▶ [WORK REQUIRED]:
Write out the stretch from the line containing "Image resolution: width=835" through the end of the material again, requests included, with each coordinate in the answers multiplied by 0.65 and rounded to a whole number, halves up. Leave the pictures out.

____ DATA SECTION

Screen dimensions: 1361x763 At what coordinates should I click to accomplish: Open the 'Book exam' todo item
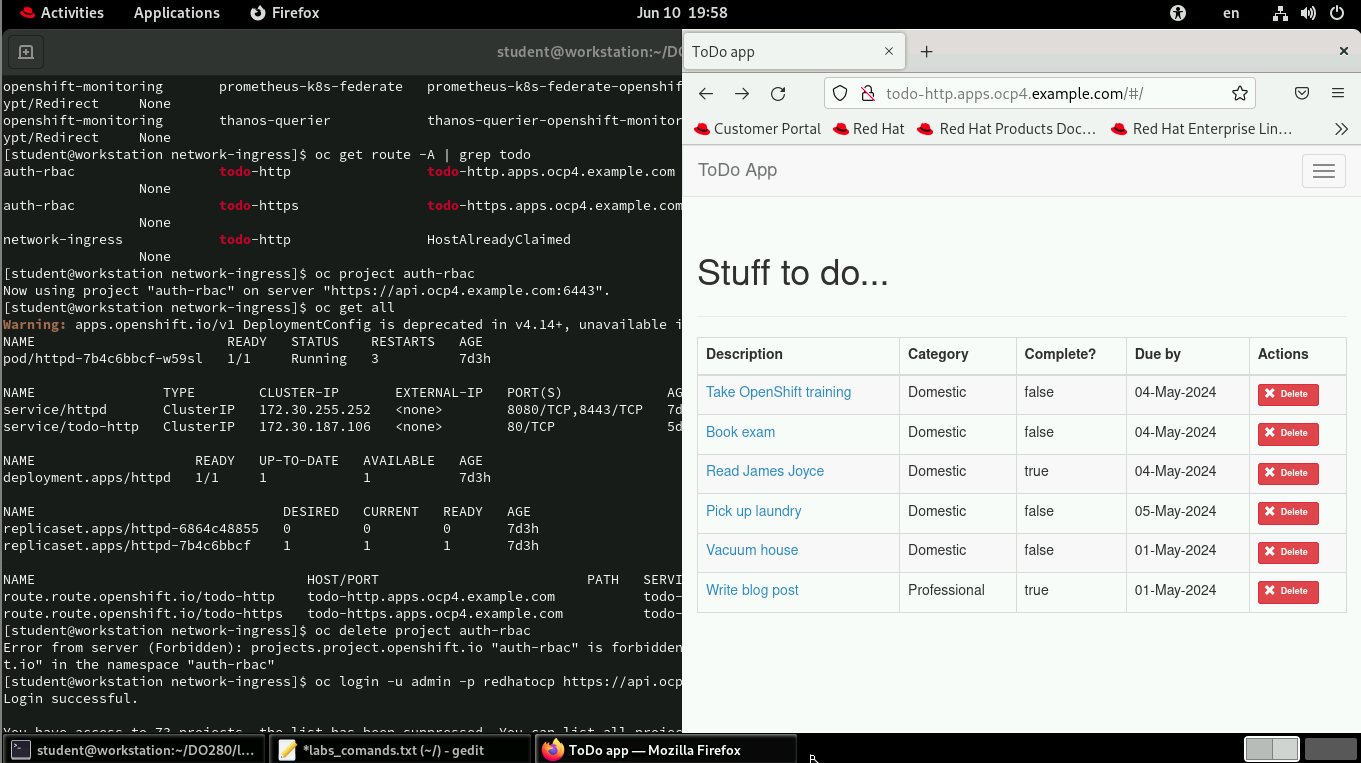tap(740, 432)
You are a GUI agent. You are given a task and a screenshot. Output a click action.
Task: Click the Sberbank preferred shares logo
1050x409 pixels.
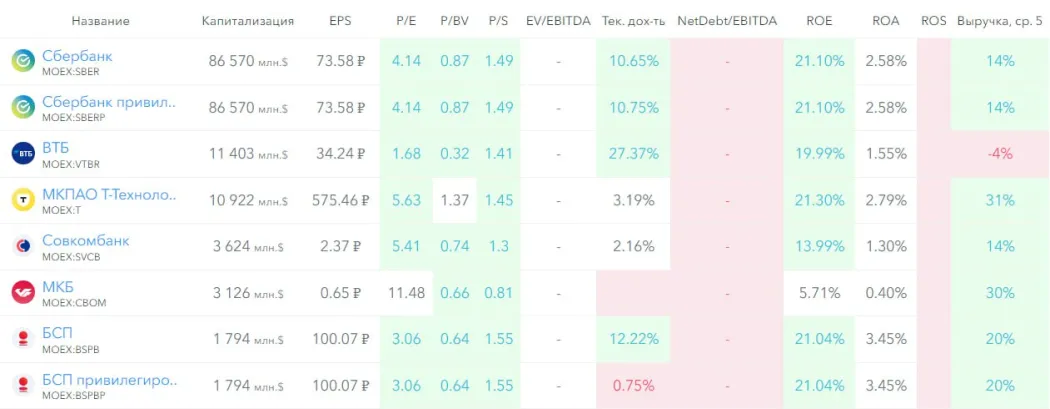point(22,107)
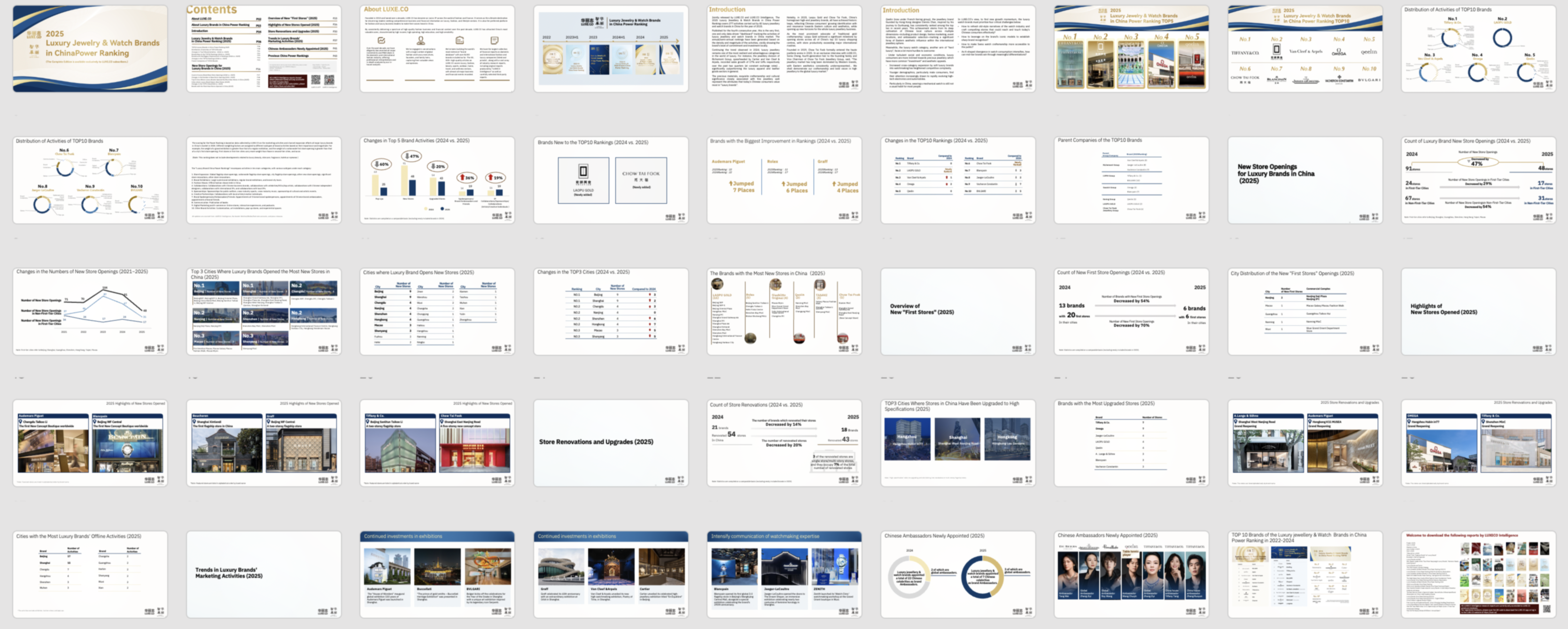Viewport: 1568px width, 629px height.
Task: Open Intensify communication of watchmaking expertise slide
Action: (x=784, y=574)
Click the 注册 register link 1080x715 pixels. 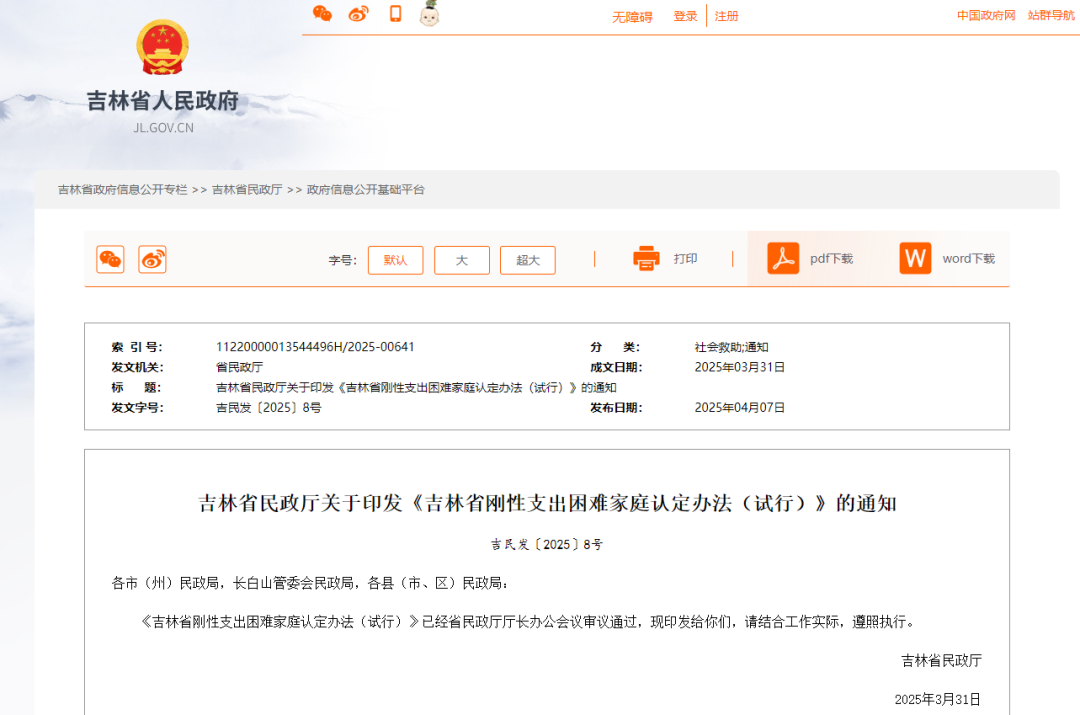click(x=727, y=16)
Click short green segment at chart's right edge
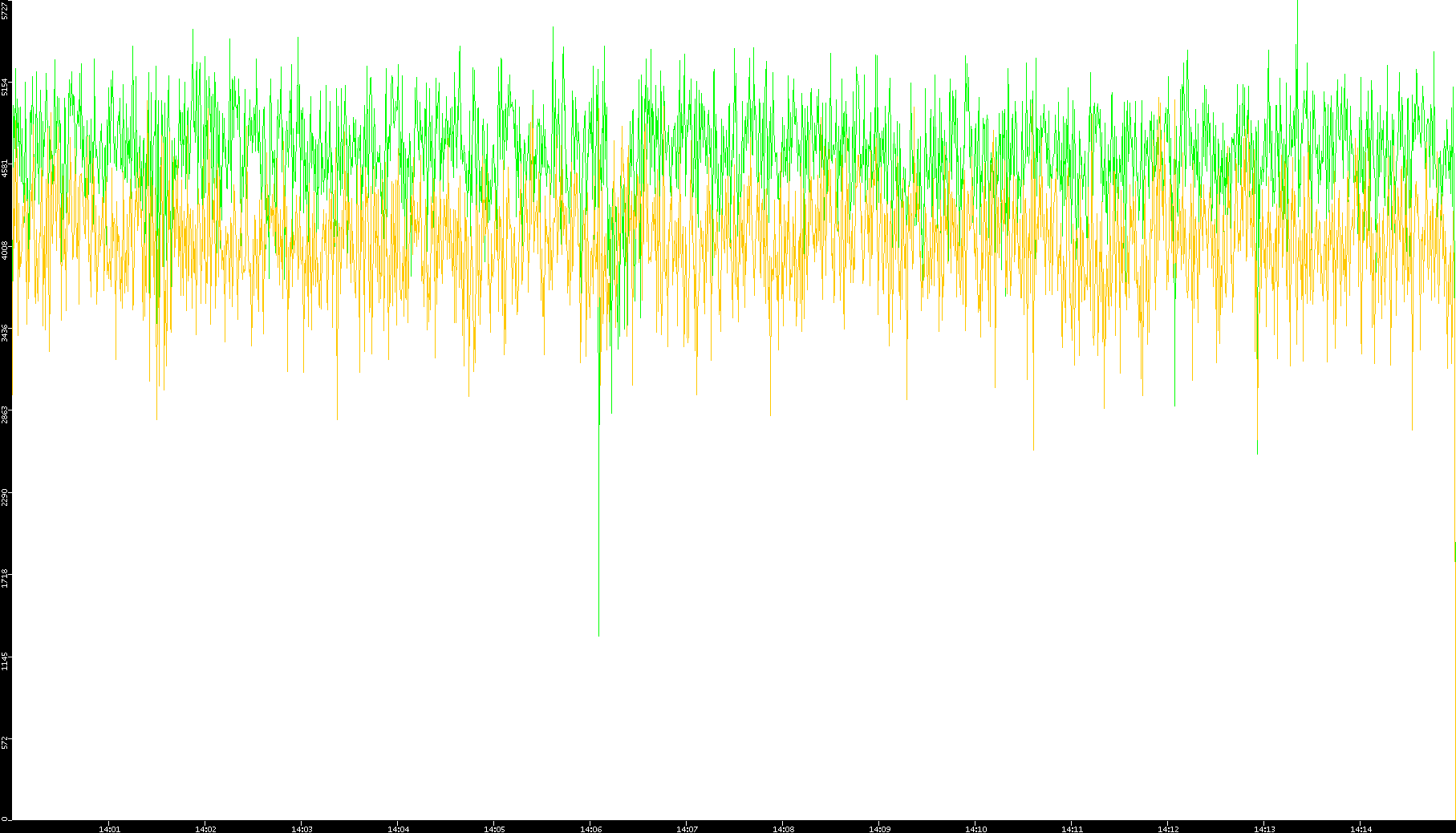 click(1454, 552)
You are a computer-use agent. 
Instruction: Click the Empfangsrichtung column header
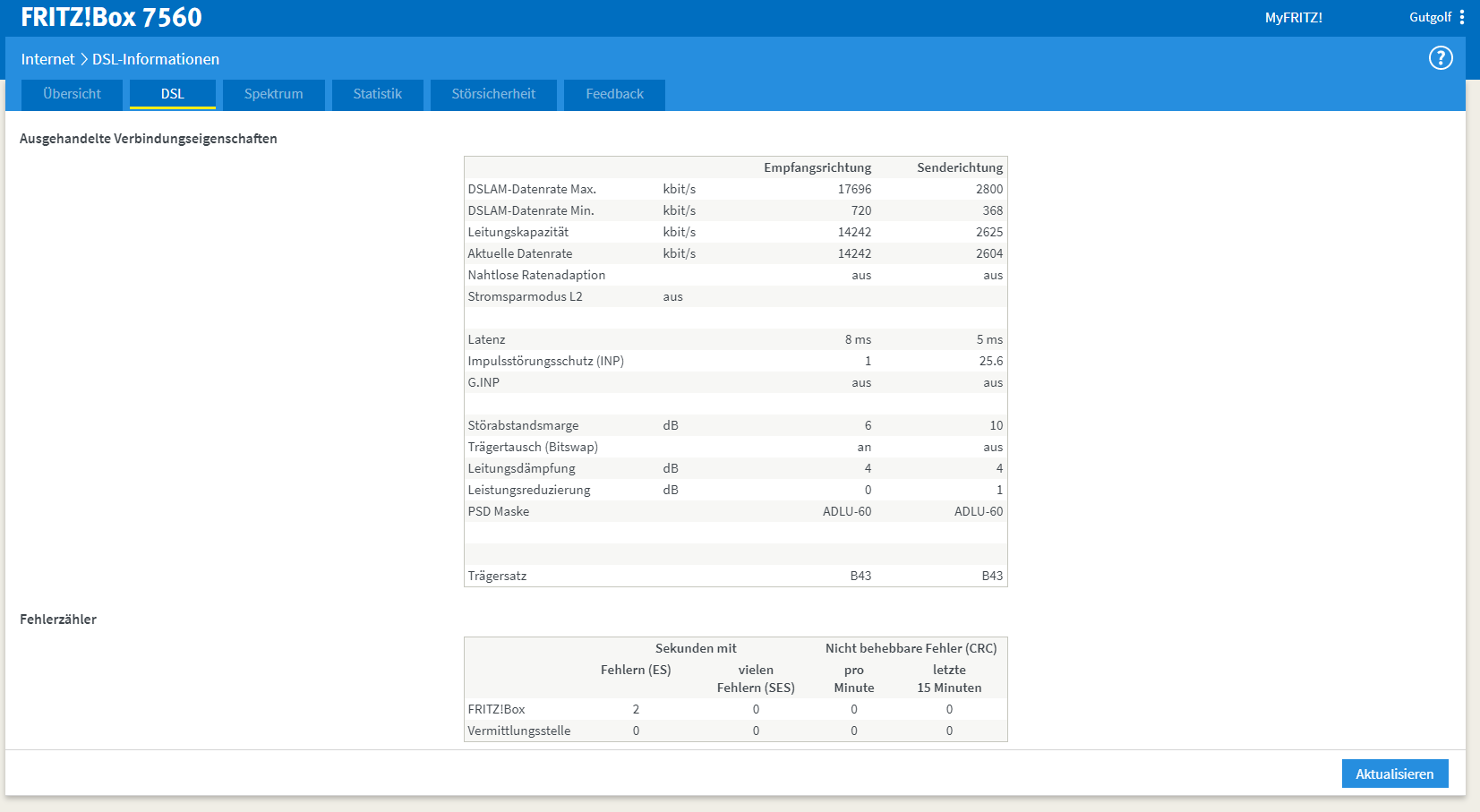click(817, 167)
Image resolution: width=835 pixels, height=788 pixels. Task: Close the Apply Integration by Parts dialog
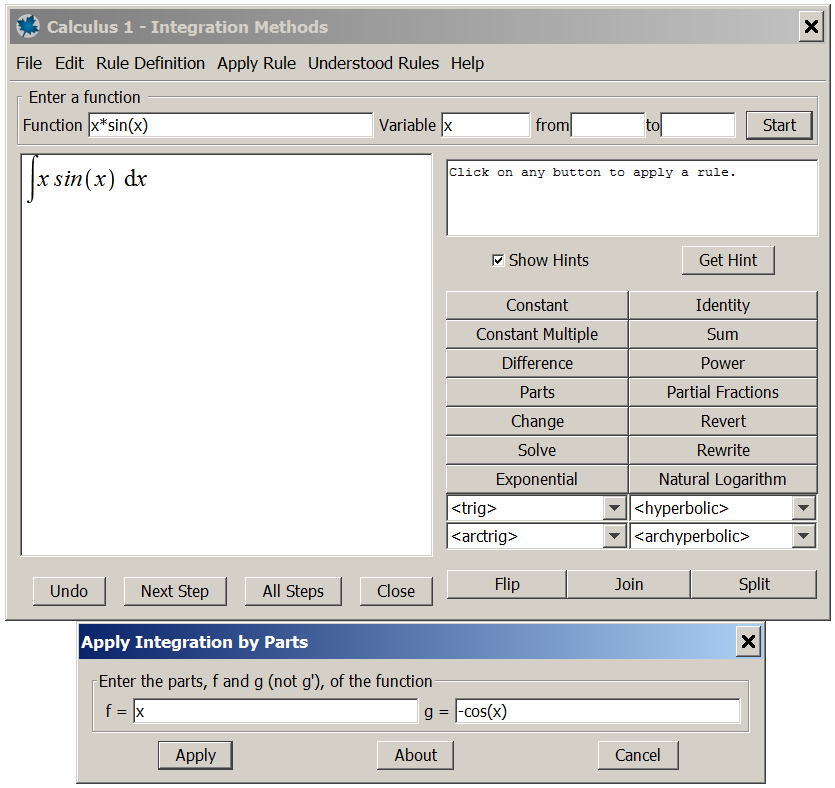(x=748, y=642)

________

▶ [PROBLEM SOLUTION]:
Image resolution: width=835 pixels, height=788 pixels. Task: Close the Apply Integration by Parts dialog
(x=486, y=417)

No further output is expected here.